- Work task:
Would you please copy the part of the material below that opens with the line containing "Viewport: 1366px width, 768px height." and closes with the line containing "Task: Click the upload icon beside Add Route"? Copy it exactly, and only it.

- Exercise data:
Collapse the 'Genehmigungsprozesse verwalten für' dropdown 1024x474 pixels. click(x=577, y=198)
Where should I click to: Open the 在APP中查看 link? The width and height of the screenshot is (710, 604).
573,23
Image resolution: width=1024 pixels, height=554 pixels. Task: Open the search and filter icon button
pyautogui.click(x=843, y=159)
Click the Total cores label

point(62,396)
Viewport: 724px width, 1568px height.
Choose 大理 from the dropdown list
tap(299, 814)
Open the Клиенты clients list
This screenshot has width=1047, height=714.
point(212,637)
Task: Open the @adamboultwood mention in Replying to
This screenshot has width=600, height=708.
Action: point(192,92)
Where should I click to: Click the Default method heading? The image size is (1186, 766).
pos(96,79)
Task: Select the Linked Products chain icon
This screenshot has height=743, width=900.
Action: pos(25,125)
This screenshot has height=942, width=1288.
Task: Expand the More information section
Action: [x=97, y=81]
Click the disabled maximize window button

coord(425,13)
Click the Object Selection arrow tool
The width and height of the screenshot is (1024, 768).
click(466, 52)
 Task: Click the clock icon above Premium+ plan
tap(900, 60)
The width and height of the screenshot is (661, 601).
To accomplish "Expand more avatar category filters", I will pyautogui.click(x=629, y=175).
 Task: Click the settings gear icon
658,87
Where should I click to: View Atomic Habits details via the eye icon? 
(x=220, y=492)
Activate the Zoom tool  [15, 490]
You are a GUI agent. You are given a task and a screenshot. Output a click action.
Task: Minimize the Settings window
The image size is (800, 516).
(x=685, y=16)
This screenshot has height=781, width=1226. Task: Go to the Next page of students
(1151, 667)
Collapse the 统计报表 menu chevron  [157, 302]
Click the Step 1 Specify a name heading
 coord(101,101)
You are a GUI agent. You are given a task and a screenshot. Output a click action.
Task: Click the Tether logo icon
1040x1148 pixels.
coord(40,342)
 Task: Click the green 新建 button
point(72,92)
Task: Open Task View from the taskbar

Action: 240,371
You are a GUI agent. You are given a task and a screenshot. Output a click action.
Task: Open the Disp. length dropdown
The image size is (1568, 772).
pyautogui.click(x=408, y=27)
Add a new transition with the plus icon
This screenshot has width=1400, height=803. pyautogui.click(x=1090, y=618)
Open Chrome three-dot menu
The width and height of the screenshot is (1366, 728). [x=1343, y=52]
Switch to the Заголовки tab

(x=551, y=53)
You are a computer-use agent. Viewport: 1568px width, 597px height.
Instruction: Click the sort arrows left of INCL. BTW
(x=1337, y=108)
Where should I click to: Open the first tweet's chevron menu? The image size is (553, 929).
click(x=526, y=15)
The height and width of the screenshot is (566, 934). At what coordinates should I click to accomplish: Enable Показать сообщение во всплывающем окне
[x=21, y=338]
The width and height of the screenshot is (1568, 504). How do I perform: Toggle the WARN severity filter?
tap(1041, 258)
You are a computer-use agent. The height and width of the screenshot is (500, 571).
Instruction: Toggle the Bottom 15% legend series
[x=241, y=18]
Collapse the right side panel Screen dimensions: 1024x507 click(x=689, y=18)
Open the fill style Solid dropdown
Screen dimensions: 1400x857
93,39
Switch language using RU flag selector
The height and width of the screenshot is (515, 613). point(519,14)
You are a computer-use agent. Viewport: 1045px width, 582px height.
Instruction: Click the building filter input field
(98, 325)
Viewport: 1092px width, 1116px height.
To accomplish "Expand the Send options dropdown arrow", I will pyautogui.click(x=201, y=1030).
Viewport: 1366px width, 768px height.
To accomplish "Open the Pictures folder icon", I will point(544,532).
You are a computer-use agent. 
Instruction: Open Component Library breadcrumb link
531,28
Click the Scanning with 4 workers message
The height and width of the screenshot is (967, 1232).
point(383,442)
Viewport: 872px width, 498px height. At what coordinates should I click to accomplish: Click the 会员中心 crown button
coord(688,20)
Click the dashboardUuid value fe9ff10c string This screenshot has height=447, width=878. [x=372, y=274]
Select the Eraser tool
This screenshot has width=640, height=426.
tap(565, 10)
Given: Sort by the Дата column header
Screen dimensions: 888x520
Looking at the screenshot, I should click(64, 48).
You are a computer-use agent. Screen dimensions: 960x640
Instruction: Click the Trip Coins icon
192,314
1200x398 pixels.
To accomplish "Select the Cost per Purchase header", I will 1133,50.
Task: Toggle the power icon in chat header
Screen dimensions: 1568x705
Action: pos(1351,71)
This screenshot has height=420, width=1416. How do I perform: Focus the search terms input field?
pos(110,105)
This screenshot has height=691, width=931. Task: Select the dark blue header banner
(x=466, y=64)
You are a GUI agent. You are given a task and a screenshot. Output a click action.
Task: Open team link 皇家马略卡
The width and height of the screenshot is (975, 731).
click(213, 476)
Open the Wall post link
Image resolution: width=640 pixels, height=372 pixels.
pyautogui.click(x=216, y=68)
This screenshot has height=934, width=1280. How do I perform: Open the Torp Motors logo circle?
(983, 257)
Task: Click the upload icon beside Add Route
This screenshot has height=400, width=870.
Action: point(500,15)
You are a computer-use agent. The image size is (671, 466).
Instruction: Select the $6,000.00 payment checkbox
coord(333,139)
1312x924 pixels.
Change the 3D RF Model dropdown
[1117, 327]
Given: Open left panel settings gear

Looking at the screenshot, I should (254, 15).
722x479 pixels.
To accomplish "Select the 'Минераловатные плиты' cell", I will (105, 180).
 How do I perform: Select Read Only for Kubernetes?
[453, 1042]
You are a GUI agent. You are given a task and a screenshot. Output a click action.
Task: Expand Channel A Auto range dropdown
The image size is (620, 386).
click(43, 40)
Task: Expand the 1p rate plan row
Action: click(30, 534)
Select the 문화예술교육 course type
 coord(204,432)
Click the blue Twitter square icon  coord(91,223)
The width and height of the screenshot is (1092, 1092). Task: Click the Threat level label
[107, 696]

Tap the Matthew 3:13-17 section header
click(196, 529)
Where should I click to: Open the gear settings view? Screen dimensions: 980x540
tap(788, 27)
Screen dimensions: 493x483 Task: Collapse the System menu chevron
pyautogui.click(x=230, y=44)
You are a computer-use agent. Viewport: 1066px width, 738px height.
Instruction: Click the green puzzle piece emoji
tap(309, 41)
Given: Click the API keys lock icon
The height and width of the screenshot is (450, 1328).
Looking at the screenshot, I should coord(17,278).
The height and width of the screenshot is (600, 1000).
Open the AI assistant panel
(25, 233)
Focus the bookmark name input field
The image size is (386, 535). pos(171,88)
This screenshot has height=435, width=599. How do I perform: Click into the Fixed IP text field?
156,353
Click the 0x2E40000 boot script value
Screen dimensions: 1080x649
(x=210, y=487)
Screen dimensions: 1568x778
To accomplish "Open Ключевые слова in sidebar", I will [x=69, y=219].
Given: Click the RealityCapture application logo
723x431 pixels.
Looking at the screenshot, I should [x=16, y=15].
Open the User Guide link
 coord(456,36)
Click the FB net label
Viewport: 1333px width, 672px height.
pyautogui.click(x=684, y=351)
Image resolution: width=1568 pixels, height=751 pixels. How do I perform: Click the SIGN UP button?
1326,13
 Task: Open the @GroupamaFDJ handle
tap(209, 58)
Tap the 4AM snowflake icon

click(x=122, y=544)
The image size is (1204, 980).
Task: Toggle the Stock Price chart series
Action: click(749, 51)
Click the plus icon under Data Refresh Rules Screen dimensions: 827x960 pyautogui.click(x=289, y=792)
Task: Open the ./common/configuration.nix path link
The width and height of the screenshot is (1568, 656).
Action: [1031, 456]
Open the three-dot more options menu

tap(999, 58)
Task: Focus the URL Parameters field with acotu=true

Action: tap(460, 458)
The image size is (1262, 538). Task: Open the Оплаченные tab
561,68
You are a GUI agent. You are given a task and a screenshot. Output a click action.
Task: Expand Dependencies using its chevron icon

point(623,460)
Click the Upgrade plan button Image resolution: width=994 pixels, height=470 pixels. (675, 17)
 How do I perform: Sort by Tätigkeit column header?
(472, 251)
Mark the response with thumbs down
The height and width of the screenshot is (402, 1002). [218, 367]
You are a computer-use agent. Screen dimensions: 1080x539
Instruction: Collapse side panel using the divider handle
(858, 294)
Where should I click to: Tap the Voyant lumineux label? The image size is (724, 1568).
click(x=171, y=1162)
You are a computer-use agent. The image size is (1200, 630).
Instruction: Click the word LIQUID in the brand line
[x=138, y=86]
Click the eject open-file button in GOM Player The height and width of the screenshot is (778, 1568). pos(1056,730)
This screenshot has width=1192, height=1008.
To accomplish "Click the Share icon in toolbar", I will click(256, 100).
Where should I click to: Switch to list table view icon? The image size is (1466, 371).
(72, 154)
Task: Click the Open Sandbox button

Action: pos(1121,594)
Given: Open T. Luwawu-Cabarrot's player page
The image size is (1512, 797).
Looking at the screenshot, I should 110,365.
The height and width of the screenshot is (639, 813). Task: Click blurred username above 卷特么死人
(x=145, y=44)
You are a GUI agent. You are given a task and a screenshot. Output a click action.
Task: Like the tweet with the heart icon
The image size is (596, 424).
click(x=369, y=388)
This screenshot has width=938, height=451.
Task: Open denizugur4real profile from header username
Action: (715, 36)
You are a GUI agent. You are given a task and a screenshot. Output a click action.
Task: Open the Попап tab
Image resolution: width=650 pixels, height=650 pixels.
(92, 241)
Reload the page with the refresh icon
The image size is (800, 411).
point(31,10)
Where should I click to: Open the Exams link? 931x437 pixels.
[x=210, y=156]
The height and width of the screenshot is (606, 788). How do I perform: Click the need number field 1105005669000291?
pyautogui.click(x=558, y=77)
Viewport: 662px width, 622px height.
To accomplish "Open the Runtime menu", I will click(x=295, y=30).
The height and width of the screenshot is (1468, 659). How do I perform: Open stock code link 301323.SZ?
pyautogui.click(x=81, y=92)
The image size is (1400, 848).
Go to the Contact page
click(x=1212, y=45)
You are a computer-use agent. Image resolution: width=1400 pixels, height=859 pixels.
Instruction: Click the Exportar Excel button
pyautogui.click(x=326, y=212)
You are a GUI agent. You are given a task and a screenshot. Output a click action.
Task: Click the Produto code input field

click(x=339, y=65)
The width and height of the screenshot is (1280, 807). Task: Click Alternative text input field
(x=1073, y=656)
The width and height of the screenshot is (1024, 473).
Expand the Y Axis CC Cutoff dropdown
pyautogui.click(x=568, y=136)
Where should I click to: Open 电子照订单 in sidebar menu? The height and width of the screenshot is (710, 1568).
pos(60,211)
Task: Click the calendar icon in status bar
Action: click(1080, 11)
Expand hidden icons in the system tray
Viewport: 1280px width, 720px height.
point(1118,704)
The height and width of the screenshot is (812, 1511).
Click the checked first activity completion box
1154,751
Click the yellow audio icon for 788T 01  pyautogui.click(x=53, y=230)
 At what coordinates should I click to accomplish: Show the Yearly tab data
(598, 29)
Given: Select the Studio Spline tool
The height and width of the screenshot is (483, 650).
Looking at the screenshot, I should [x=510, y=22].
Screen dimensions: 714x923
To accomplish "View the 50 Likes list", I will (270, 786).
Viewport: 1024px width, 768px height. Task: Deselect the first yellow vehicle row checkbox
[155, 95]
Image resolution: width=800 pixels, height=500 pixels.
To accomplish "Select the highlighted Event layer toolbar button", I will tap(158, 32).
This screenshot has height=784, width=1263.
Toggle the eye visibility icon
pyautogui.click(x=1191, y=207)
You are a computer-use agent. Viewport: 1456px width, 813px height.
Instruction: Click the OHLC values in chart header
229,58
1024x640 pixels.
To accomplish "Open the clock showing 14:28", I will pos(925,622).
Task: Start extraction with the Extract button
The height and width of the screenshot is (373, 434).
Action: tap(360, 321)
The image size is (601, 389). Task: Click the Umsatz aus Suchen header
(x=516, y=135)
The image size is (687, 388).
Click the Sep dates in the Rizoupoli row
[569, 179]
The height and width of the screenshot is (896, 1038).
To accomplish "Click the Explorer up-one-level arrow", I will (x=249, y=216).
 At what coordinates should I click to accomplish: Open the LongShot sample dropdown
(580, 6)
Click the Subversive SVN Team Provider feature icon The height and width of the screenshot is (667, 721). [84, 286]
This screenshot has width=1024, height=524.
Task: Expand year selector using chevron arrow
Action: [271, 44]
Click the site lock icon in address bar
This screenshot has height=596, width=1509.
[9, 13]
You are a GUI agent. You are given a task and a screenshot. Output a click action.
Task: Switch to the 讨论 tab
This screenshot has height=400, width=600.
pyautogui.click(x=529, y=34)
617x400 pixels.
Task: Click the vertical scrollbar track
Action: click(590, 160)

- Response area:
Viewport: 1366px width, 768px height.
To accomplish "Open the Pictures folder icon", I will point(544,532).
You are a computer-use agent. 
Instruction: Open Component Library breadcrumb link
531,28
Click the Scanning with 4 workers message
The height and width of the screenshot is (967, 1232).
point(383,442)
Viewport: 872px width, 498px height. At what coordinates should I click to accomplish: Click the 会员中心 crown button
coord(688,20)
Click the dashboardUuid value fe9ff10c string This screenshot has height=447, width=878. [x=372, y=274]
Select the Eraser tool
This screenshot has width=640, height=426.
tap(565, 10)
Given: Sort by the Дата column header
Screen dimensions: 888x520
Looking at the screenshot, I should click(64, 48).
You are a computer-use agent. Screen dimensions: 960x640
Instruction: Click the Trip Coins icon
192,314
1200x398 pixels.
To accomplish "Select the Cost per Purchase header", I will 1133,50.
Task: Toggle the power icon in chat header
Screen dimensions: 1568x705
Action: pos(1351,71)
This screenshot has height=420, width=1416. How do I perform: Focus the search terms input field?
pos(110,105)
This screenshot has height=691, width=931. Task: Select the dark blue header banner
(x=466, y=64)
You are a GUI agent. You are given a task and a screenshot. Output a click action.
Task: Open team link 皇家马略卡
The width and height of the screenshot is (975, 731).
click(213, 476)
Open the Wall post link
Image resolution: width=640 pixels, height=372 pixels.
pyautogui.click(x=216, y=68)
This screenshot has height=934, width=1280. How do I perform: Open the Torp Motors logo circle?
(983, 257)
Task: Click the upload icon beside Add Route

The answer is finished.